JBS USA FOOD COMPANY ANNOUNCES AN INCREASE OF THE MAXIMUM TENDER AMOUNT
GREELEY, Colo., June 6, 2022 /PRNewswire/ -- JBS USA Food Company announced today that it is amending its previously announced cash tender offers (each a "Tender Offer" and collectively, the "Tender Offers") for (i) any and all of the outstanding U.S.$900,000,000 aggregate principal amount of 6.750% Senior Notes due 2028 issued by JBS USA Lux S.A., JBS USA Food Company and JBS USA Finance, Inc. (the "2028 Notes") and (ii) up to U.S.$300,000,000 aggregate principal amount of the outstanding U.S.$1,400,000,000 aggregate principal amount of 6.500% Senior Notes due 2029 issued by JBS USA Lux S.A., JBS USA Food Company and JBS USA Finance, Inc. (the "2029 Notes" and together with the 2028 Notes, the "Notes") by increasing the aggregate principal amount of 2029 Notes that it would purchase for cash to up to U.S.$600,000,000 (such amended amount, the "Maximum Tender Amount") from U.S.$300,000,000.
Except with respect to the increase in the Maximum Tender Amount, no other terms of the Tender Offers set forth in the Offer to Purchase and Consent Solicitation Statement, dated June 6, 2022 (as amended and supplemented to date, the "Offer to Purchase") are being amended. The Tender Offers are subject to the satisfaction of the conditions described in the Offer to Purchase, including, among others, a financing condition as described in the Offer to Purchase.
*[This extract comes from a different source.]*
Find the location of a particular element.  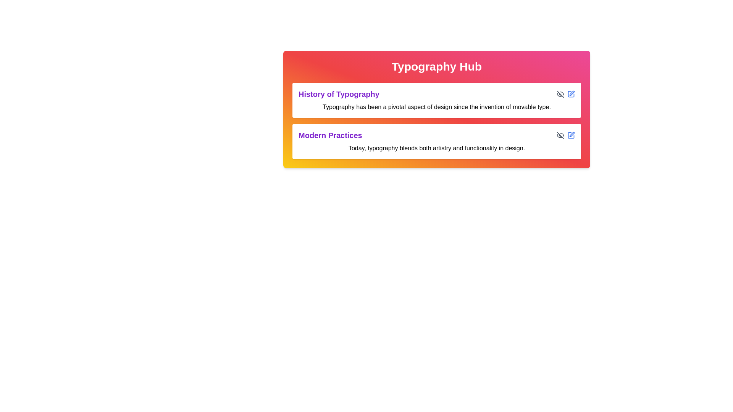

the pencil-shaped icon button located adjacent to the text 'Modern Practices' is located at coordinates (572, 134).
Barclays Capital Inc., BMO Capital Markets Corp., Mizuho Securities USA LLC, RBC Capital Markets, LLC and Truist Securities, Inc. are acting as dealer managers for the Tender Offers and as solicitation agents for the Consent Solicitation and can be contacted at their respective telephone numbers set forth on the back cover page of Offer to Purchase with questions regarding the Tender Offers and the Consent Solicitation.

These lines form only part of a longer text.